Review of Playmates

Playmates (1941)
6/10
Kay Kyser! This is the unkindest cut of all!
9 March 2013
Warning: Spoilers
That's how the legendary John Barrymore responds when he learns what he must do to get a lucrative radio contract. The "Great Profile", hamming it up with some green eggs, must train Kyser in the art of Shakespeare, so it is no surprise that when Kay tells Ishkabibble he's reading Shakespeare, Ishkabibble asks, "Who wrote it?" Melodramatic Barrymore steals every moment he's in, parodying himself, and highly resembling in face and manner his brother Lionel. "I've been in the public eye so long, it has become permanently bloodshot!", he quips, with his agent Patsy Kelly fully in agreement, telling someone how great Barrymore was in "Thirteenth Night", and after being corrected ("Twelfth Night"), Kelly cracks, "He was so good that they held him over."

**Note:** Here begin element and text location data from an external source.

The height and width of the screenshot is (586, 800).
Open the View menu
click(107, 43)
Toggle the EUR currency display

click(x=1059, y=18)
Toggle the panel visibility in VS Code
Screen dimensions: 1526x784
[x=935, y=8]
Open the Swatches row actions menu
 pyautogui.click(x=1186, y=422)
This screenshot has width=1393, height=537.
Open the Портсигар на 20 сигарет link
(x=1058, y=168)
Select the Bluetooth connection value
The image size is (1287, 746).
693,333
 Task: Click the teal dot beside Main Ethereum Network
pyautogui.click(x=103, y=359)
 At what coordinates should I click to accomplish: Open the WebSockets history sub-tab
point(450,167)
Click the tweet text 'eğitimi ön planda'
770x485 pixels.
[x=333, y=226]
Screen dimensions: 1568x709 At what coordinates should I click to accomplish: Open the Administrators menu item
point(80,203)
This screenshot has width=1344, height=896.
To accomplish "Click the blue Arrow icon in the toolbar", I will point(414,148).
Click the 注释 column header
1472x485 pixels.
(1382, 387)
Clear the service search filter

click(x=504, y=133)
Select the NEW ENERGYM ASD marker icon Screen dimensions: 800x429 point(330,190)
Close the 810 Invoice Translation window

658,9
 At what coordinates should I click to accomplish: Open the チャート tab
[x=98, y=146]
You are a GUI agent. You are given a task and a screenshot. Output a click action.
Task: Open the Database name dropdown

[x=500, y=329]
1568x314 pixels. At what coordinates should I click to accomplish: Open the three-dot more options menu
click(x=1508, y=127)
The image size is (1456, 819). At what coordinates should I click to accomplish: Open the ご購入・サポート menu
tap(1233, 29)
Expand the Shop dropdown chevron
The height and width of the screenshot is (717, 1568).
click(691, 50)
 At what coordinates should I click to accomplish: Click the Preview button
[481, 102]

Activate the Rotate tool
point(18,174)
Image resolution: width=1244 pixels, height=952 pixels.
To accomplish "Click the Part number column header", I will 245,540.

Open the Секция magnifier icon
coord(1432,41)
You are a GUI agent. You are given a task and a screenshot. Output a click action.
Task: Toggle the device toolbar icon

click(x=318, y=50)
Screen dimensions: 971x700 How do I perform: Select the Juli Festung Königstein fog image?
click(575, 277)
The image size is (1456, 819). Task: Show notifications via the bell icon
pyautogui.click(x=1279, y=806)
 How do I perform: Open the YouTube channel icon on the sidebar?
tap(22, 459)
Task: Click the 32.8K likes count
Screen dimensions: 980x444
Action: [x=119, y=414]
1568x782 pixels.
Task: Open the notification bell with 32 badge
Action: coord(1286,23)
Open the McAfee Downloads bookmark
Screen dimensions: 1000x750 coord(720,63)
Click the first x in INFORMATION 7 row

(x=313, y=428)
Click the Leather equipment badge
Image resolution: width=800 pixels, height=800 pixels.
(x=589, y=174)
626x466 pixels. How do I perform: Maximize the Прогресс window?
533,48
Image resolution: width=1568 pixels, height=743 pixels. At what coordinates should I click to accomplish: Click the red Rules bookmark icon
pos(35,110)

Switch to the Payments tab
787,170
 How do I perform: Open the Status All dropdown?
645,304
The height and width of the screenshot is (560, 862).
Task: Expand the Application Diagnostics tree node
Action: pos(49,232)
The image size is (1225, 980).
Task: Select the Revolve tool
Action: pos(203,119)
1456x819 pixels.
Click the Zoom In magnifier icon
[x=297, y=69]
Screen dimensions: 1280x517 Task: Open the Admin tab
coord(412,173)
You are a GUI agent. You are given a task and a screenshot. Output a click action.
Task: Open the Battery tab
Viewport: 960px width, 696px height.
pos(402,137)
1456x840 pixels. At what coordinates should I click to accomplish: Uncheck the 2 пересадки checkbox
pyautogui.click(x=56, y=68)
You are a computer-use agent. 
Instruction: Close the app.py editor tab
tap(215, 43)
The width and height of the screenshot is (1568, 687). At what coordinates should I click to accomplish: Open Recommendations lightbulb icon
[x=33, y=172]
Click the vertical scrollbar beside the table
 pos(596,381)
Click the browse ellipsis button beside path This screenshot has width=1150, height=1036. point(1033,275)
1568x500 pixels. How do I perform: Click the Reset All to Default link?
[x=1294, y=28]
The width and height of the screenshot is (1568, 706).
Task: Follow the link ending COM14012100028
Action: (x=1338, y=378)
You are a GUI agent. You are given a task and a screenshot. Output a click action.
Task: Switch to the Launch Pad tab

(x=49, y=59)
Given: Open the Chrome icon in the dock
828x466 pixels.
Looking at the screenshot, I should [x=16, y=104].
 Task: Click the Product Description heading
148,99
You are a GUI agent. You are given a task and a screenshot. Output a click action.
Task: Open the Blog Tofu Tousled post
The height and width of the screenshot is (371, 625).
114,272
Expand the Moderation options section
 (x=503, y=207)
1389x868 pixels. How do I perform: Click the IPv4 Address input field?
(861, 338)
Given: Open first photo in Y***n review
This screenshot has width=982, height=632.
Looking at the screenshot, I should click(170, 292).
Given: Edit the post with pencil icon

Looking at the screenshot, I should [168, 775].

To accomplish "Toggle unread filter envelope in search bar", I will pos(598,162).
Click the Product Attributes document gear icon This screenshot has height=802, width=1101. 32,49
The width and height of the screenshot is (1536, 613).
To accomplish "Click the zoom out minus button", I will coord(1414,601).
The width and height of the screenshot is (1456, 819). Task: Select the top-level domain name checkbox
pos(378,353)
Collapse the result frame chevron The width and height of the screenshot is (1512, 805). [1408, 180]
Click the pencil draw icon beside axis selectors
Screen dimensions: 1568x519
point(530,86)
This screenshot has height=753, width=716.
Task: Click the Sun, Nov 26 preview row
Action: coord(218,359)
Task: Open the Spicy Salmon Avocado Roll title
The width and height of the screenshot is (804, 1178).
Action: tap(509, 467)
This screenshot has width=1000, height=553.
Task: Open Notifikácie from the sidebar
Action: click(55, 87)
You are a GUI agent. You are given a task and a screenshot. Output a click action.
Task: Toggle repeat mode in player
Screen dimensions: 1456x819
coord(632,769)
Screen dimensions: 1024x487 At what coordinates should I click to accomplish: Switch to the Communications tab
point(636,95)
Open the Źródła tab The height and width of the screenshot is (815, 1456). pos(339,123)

There's also a great comedy bit between a social climbing matron and radio sponsor husband who responds to his wife's snooty comment, "I wasn't born in Brooklyn" with "Well, it ain't any better than the Bronx!". May Robson is back as Kay's feisty grandmother who comments on seeing Barrymore on the stage when she was just a girl, a theft of a joke from "Dinner at Eight", a movie that both Robson and Barrymore were in. Lupe Velez takes her "Mexican Spitfire" character one step further by making her a lady bullfighter hired by her abused lover Barrymore to tire out Kyser so he'll be unable to perform on stage in "Romeo and Juliet" which he eventually spoofs in a musical sequence, "Romeo Smith and Juliet Jones", long before the update for the Broadway stage as "West Side Story".

There's also a very funny dream sequence where Kyser dreams of all of the characters in Shakespeare plays, something which Barrymore (the character) would claim having the Bard rolling in his grave. This is one of those light-hearted musicals that will not be for all tastes (especially if you are not a Kay Kyser fan) but with this delightful cast of comic nuts, there should be something for everyone, even if it is at the expense of ribbing the most popular playwright in history.